This Roasted Pumpkin & Walnut Salad with Feta is perfect for a nourishing lunch or light dinner, it’s a delicious way to support your heart as the seasons change.
You’ll need:
- 500g pumpkin, peeled and cut into cubes
- 1 tbsp olive oil
- ½ tsp paprika
- ½ cup walnuts, roughly chopped
- 100g reduced-fat feta cheese, crumbled
- 2 cups mixed salad greens (e.g., spinach, rocket, or kale)
- ½ small red onion, thinly sliced
- ¼ cup pomegranate seeds (optional, for extra antioxidants)
- 2 tbsp extra virgin olive oil
- 1 tbsp balsamic vinegar
- 1 tsp honey or maple syrup
- 1 tsp Dijon mustard
- Salt & pepper to taste
Method:
- Preheat oven to 200°C (400°F).
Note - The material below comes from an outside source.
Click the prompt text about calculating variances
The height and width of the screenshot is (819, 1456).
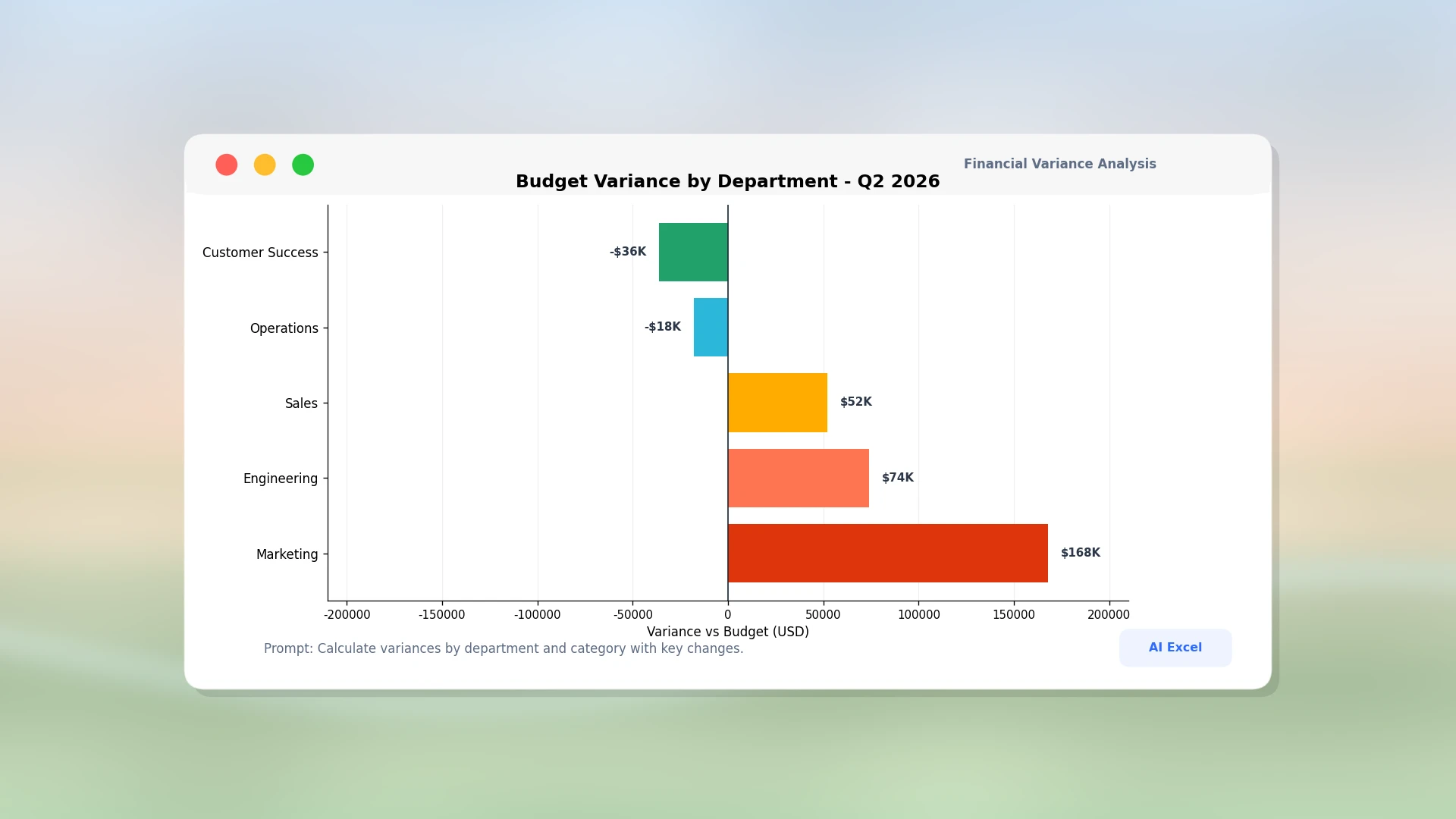pyautogui.click(x=504, y=648)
Toss pumpkin cubes with olive oil and paprika. Spread on a baking tray lined with baking paper and roast for 20–25 minutes until tender and slightly caramelised.
- While the pumpkin is roasting, lightly toast walnuts in a dry pan over medium heat for 2–3 minutes until fragrant. Set aside.
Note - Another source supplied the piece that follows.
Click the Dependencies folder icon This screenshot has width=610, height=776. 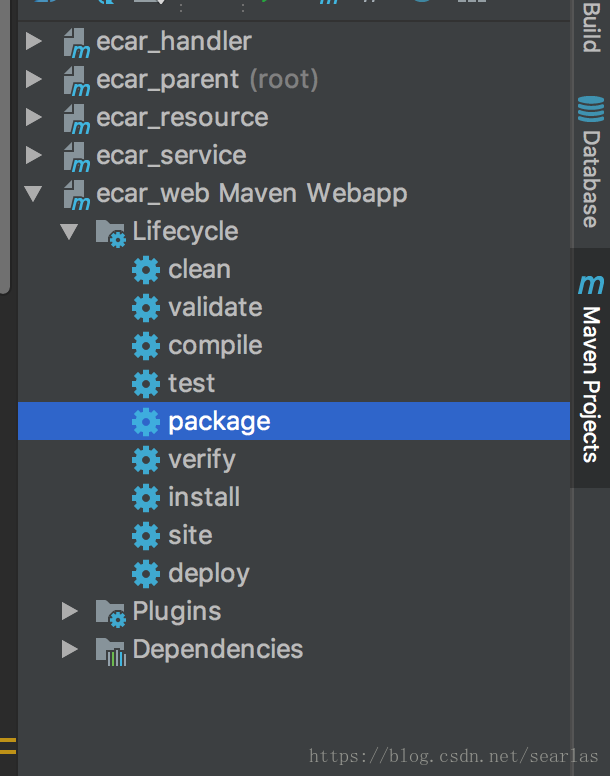110,651
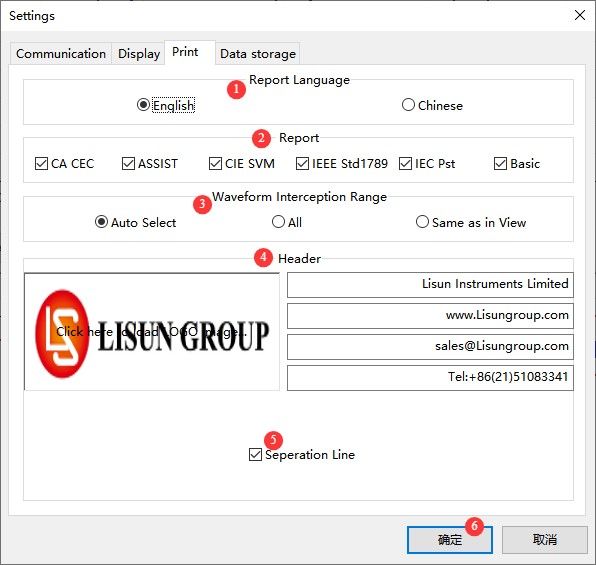Select Same as in View option

(x=471, y=222)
- Prepare the Dressing: In a small bowl, whisk together olive oil, balsamic vinegar, honey/maple syrup, Dijon mustard, salt, and pepper.
- In a large bowl, arrange the mixed greens. Add roasted pumpkin, red onion, toasted walnuts, and pomegranate seeds. Crumble feta on top.
- Drizzle with dressing and toss gently. Serve immediately.